▸ **EXTRAIT CITÉ**
====

En 1994, le couple est confronté à un défi : celui de l’expatriation du chef de famille au Mali ( pays voisin situé à 900 kilomètres du Burkina). À cette époque, la tendance socioculturelle aurait pu conditionner la mère de deux enfants à sursoir à sa carrière professionnelle pour assurer la stabilité de son foyer.

Mais, la fille de l’homme d’affaire feu Moumouni Toé a bénéficié des conseils avisés de son père. «  La distance physique ne pourra jamais éloigner un homme qui décide d’être là ! », rassure papa. Un conseil que Hazara a eu raison d’écouter.

Une battante, un modèle inspirant !

Pendant 16 ans, la mère de famille a assuré avec brio l’éducation de ces deux enfants. Une éducation peu permissive, rigoureuse mais avec beaucoup d’amour et de complicité mutuels. Ce qui leur a permis de tracer un parcours admirable. Pour preuve, après leurs études dans des universités prestigieuses à l’ international, son fils a hérité de la passion paternelle en devenant pilote de l’air. Tandis que sa fille fait son chemin sur les traces de maman. Passionnée par le développement inclusif, Afsa Toé côtoie également la monnaie à travers ses responsabilités professionnelles dans une entreprise de microfinance. C’est une fille reconnaissante de sa chance ; elle compte assurer la relève dans la gestion de la laiterie, mais avoue sa peur de ne pourvoir faire autant que sa mère.

« Maman a su nous Inculquer des valeurs d’excellence qui nous guident dans la vie. C’est un modèle de femme inspirant au plan social et entrepreneurial », se réjouit-elle.

De 3000 francs à des dizaines de millions

Jouer le rôle de papa et maman du fait de la distance, travailler régulièrement toute la journée pour ne bénéficier que de deux semaines de congés par an est un quotidien difficile.

====

(Données sur les éléments et l'emplacement du texte)
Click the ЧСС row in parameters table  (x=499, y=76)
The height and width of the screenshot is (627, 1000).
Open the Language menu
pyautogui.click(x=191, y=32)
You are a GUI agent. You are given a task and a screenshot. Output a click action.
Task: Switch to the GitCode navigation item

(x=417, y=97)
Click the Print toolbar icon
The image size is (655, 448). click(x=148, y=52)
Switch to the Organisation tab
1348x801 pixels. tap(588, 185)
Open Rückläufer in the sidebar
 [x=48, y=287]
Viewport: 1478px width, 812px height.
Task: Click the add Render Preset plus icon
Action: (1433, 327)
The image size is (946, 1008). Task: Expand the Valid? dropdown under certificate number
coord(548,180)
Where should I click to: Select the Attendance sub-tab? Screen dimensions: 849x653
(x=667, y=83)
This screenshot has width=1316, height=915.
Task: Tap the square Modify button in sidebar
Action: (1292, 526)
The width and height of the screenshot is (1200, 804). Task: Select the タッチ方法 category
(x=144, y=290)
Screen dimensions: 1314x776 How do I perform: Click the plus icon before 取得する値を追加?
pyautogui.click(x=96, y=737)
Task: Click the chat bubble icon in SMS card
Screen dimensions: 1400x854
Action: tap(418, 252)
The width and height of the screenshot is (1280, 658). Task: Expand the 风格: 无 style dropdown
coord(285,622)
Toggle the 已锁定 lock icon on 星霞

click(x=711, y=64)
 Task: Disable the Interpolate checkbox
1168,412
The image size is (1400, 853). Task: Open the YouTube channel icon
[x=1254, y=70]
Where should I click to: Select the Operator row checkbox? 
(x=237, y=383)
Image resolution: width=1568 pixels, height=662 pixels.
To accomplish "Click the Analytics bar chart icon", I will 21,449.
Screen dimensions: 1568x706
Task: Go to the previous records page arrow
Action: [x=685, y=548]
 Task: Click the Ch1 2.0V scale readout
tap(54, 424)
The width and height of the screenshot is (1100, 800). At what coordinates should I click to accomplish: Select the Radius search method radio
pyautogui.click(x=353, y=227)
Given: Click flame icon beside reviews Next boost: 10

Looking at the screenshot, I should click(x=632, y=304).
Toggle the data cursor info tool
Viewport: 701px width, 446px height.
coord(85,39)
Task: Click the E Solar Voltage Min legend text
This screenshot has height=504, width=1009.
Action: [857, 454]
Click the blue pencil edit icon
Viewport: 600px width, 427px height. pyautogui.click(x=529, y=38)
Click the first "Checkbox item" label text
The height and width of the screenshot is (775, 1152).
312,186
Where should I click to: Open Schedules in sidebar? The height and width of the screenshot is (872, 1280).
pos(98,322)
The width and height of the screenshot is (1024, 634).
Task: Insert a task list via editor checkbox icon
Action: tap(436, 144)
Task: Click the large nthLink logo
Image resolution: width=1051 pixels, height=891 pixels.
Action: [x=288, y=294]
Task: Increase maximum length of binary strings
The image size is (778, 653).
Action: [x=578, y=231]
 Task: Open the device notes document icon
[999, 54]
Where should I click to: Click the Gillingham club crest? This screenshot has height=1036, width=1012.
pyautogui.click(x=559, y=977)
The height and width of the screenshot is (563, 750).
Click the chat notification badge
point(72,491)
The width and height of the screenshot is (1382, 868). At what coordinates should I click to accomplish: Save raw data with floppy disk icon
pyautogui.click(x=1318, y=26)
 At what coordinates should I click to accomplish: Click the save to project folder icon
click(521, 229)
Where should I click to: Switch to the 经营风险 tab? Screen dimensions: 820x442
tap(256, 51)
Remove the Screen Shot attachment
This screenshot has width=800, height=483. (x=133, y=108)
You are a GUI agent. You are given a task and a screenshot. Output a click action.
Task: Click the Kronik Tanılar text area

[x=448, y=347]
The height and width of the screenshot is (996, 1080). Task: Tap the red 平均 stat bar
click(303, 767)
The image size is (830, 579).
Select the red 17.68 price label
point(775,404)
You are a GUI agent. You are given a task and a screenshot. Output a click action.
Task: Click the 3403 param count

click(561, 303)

====

▸ **TRAVAIL À FAIRE**
- A) Recopiez le passage de l'extrait qui s'ouvre sur les mots contenant « En 1994, le » et se termine par « eu raison d’écouter. ».
- B) Répondez à ces questions sur l'extrait.
(i) Dans quel pays le chef de famille s'est-il expatrié en 1994 ?
(ii) Pendant combien d'années la mère de famille a-t-elle assuré l'éducation de ses deux enfants ?
(iii) Quel métier le fils a-t-il choisi ?

▸ **SOLUTIONS DANS L'ORDRE**
- A)
En 1994, le couple est confronté à un défi : celui de l’expatriation du chef de famille au Mali ( pays voisin situé à 900 kilomètres du Burkina). À cette époque, la tendance socioculturelle aurait pu conditionner la mère de deux enfants à sursoir à sa carrière professionnelle pour assurer la stabilité de son foyer.

Mais, la fille de l’homme d’affaire feu Moumouni Toé a bénéficié des conseils avisés de son père. «  La distance physique ne pourra jamais éloigner un homme qui décide d’être là ! », rassure papa. Un conseil que Hazara a eu raison d’écouter.

- B)
(i) Au Mali.
(ii) Pendant 16 ans.
(iii) Il est devenu pilote de l'air.